- _AUSZUG_
Am nächsten Morgen (bezieht siech auf den letzten Eintrag) blieb mir so nur Zeit, ein letztes Mal beim Zähneputzen zu helfen und mir ein Frühstück zusammen zustellen, von dem ich jedoch nur die Hälfte schaffte, weil einerseits die Zeit nicht reichte und ich andererseits ohne hin kaum etwas runter bekam. Danach wurde ich von allen aus meinem Haus verabschiedet, wobei viele Tränen flossen und zum Schluss sangen noch alle von uns die nach Ein Yahaf gekommen sind ein Abschiedslied für mich und einen Mitfreiwilligen aus Deutschland.

Gleich darauf wurden wir von meinem Hausvater ins Zentrum des Dorfes gefahren, wo unsere Mitfahrgelegenheit auf uns wartete. Diese war ein Mann mit einem klapprigen kleinen Auto, welches aber Vollgas fuhr und dabei Fenster offen und Radio auf voller Lautstärke hatte. Für die weitere Planung war das nicht gerade hilfreich, recht schnell kommunizierten mein Mitfreiwilliger und ich nur noch über Nachrichten, aber es half die Gedanken und Gefühle zu betäuben und vor allem brachte es uns nach Be'er Sheva. Von dort holte uns dann jemand ab und nach drei Stunden kamen wir entlich im beinah ausgestorbenen Kfar Rafael an.

- _GESAMMELTE DATEN_
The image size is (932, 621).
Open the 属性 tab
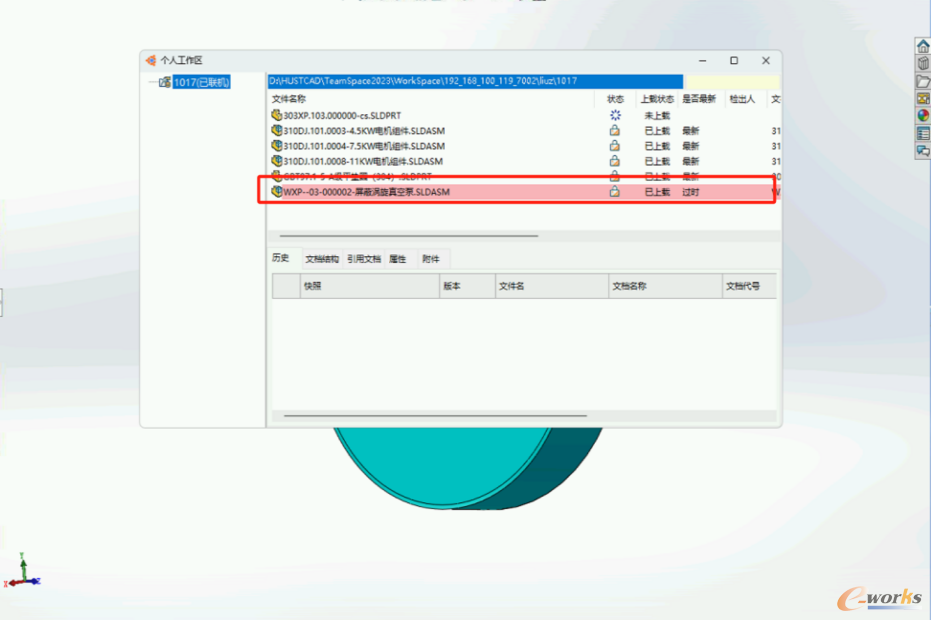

- _AUFGABEN_
1) Nenne bitte alle Ortsnamen, die im Auszug vorkommen.
2) Schreib den Bericht über die Abreise aus Ein Yahaf im Anschluss an seinen letzten Satz weiter.

- _ANTWORTEN_
1) Ein Yahaf, Deutschland, Be'er Sheva, Kfar Rafael

2)
Mittlerweile hatte sich ein Flug für den nächsten Tag morgens um zehn von Tel Aviv gefunden. Somit hieß es für uns jetzt Sachen packen. Dafür einen halben Tag Zeit haben und eigentlich sehr genau wissen, was man einpacken muss, sollte nicht so schwer sein. Aber wenn du eigentlich gerade erst dein Zimmer eingerichtet, dich an die Menschen gewöhnt und sie auch wirklich ins Herz geschlossen hast. Wenn du innerhalb von vier Tagen Bombenalarme gehört, durch ein Viertel des Landes hin und wieder zurück gefahren bist und alles fühlende somit noch drei Schritte hinterher henkt. Dann fällt es unglaublich schwer alles wieder aus dem Schrank und von der Wand zu nehmen und wieder in diesen Rucksack zu packen, den du gefühlt erst vor einer Stunde ausgepackt hast. Jeder Bewegung, jeder Handgriff fühlt sich falsch an.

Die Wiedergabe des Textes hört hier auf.